Words and photos by Lois Requist
Published by Lois Requist and Lulu.com

From Louisiana: “Slippery Louisiana is like a chicken stew on which blobs of dough (earth) are placed near the end of cooking, becoming dumplings that float along the top. It was not unusual to see water and trees in it on both sides of the freeway. The state is lushly green with wildflowers, particularly yellow ones.”

From a friend’s home in Sandestin, Florida: “I was aware of being inside in a certain way that would not have occurred to me before this venture. I didn’t have to figure out where to park my home every night. Using the bathroom was easier. I didn’t have to think about where to shower and when. Moving around was so simple—walking from room to room—things we do automatically all our lives, that require more thought when traveling from place to place. Being on the road represented freedom in some ways, a changing landscape, different cultures and faces, but it also imposed different restrictions.”

From Roscoe, Ohio: “The Monticello III is rather a fancy name for the wooden boat drawn by two horses, just as it was from 1825 to 1913….When we began, the weather was quite nice, with clouds drifting off and on, but of all things, those clouds decided to stop being lazy and get serious. A downpour with lots of thunder began. I didn’t have a coat with me…(Someone) gave me a large black trash bag. I cut a hole for my head and started back to Rhonda. I was the only one on the path and got totally confused as to how to get back. Finally, I waved down a car and asked. I was going the wrong way. I was quite relieved (and wet) with I reached Rhonda.”

From Percé, on the Gaspe Peninsula,Quebec: “Percé is beautiful and you bet, touristy as all get out. I stopped at several RV parks before settling on Camping Du Village, from which I could walk all over town. This allowed me to know Percé, to own it some way….People have fished here for centuries, long before European settlers came. Now, the community survives more on those who come to walk to Percé Rock during low tide and to take a boat to Ile Bonaventure, a wildfowl refuge. Besides the sea, green mountains frame the town….In the middle of downtown, near the fish and fudge shops, on an almost flat surface, local artists were creating something, a kind of mosaic. People sat facing the sea, watching the workers for hours.”

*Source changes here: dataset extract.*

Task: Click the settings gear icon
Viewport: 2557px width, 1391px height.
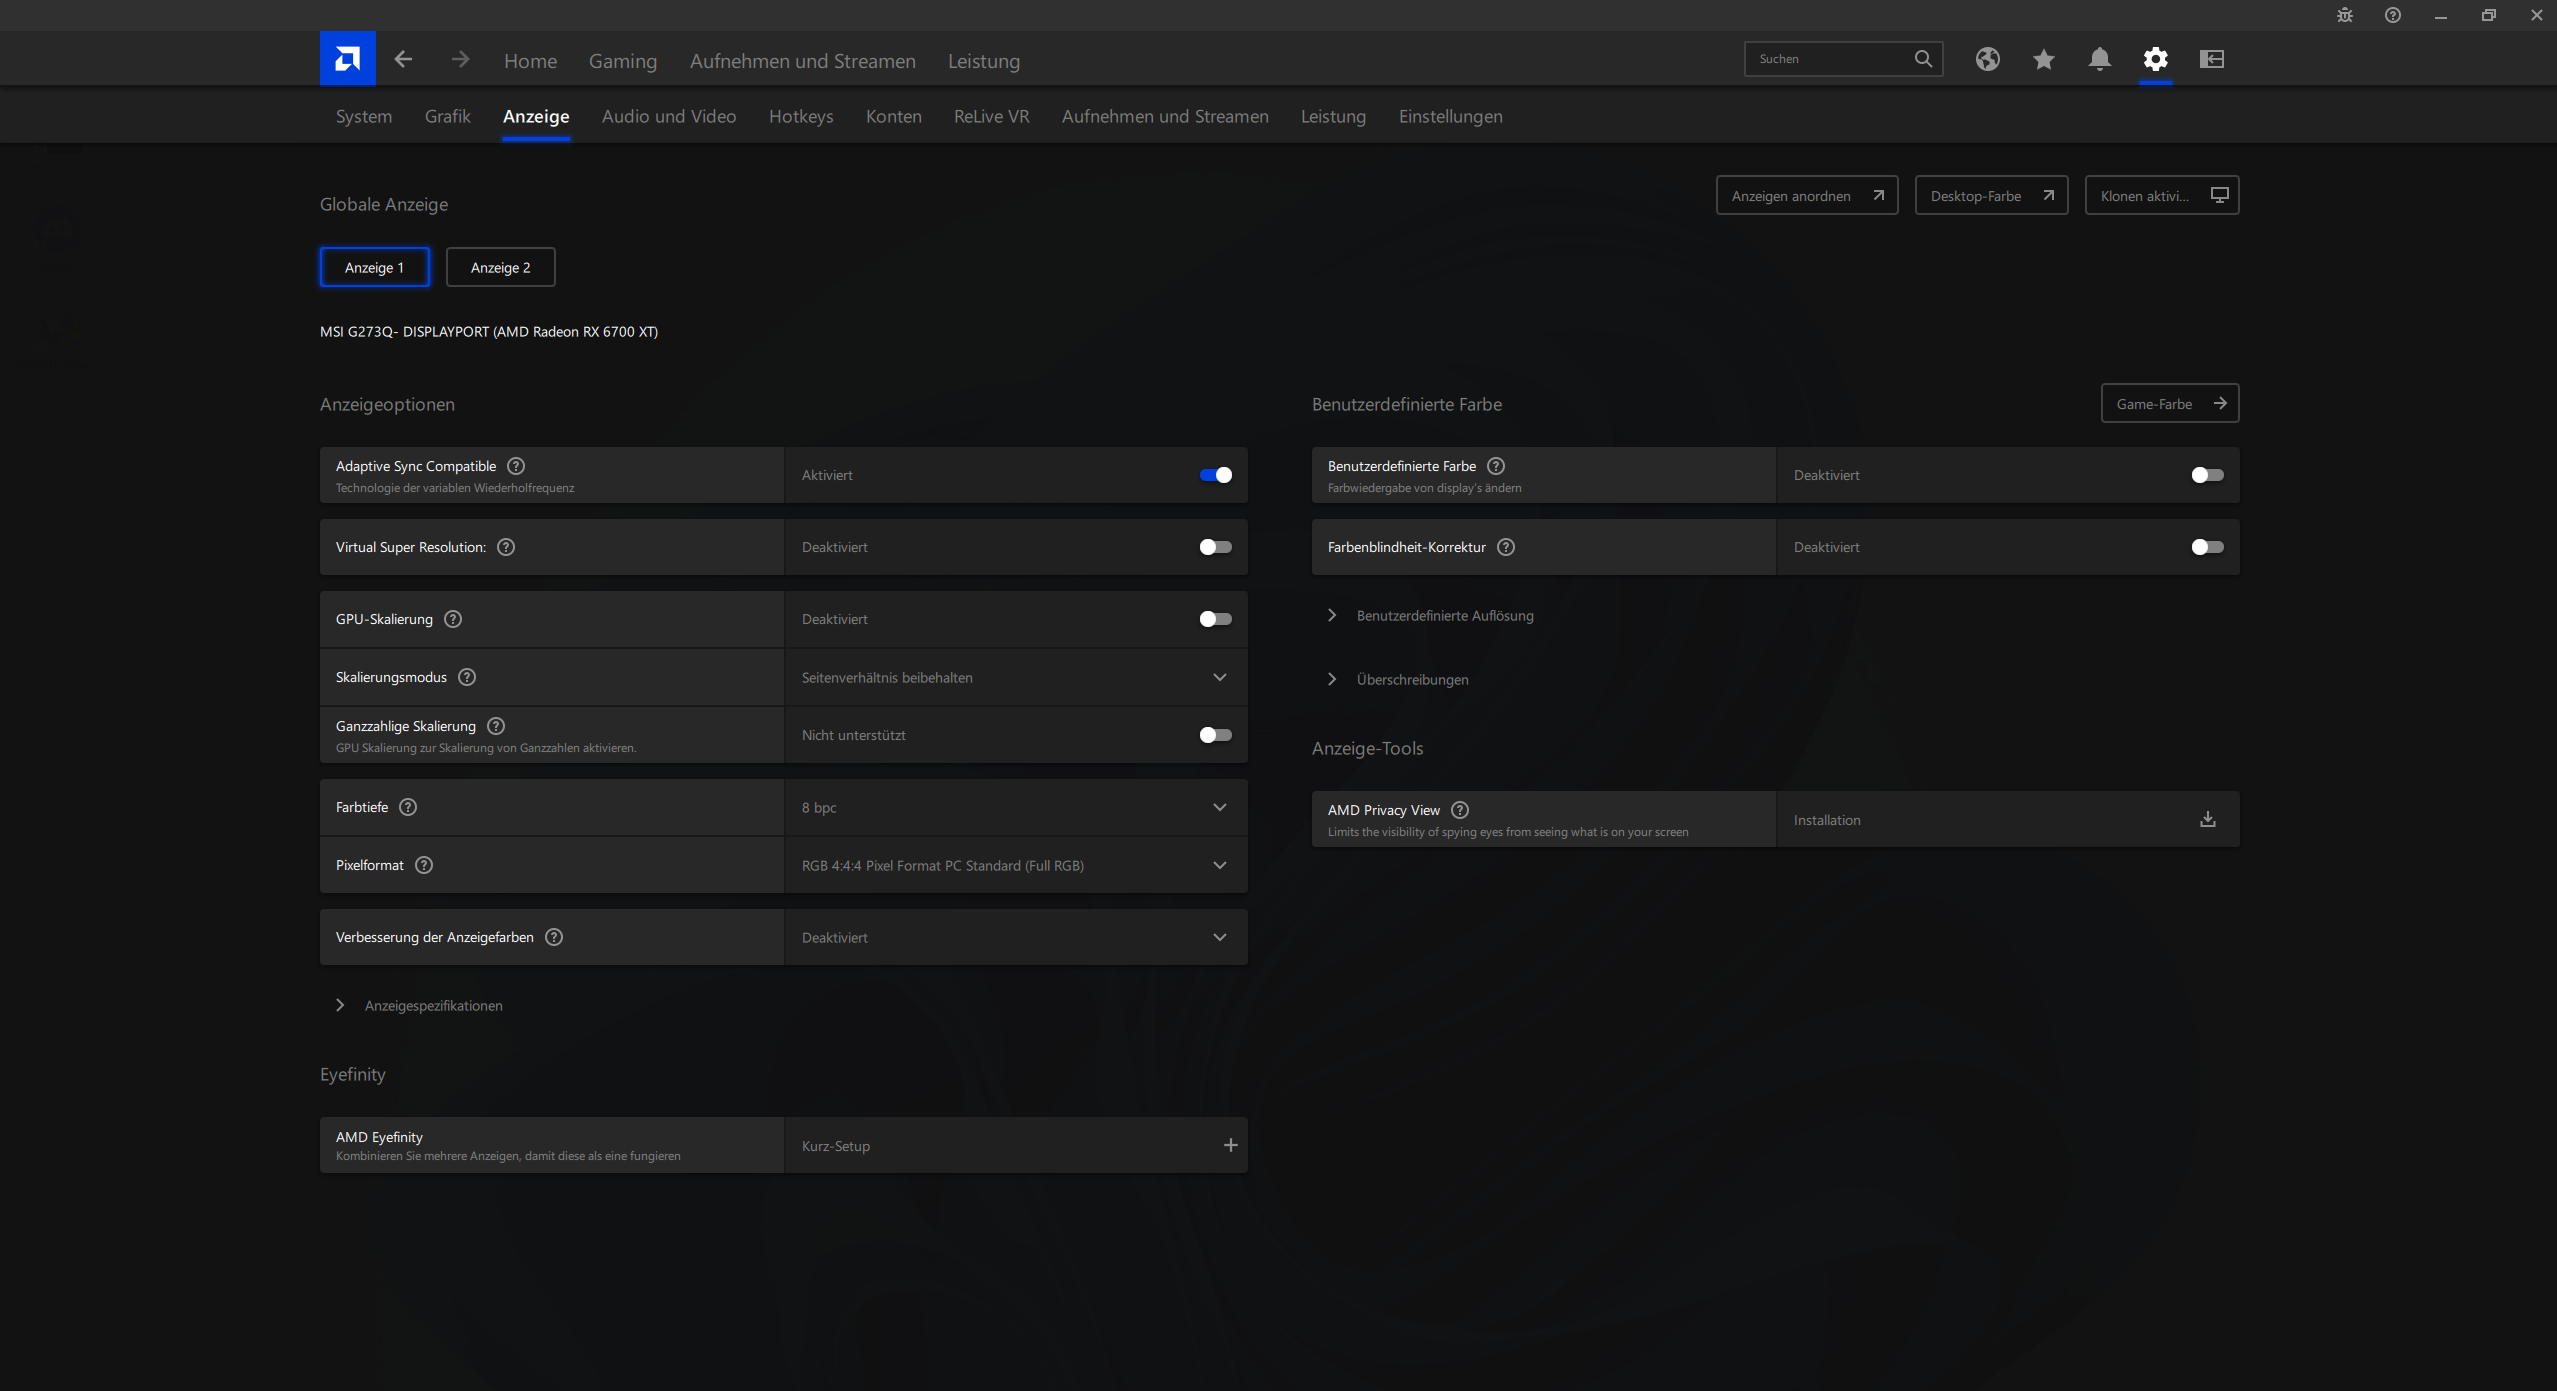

Heading west from South Dakota: “South Dakota felt like the West. Ranches, cattle, wide-open spaces not covered by trees, and mountains, their peaks visible in the distance, sometimes snow-capped. All of this was part of a tug, a warm contentment in me, part a response to geography, but in largerpart, emotional….Beyond the distant mountains and more miles was someone who knew my name.”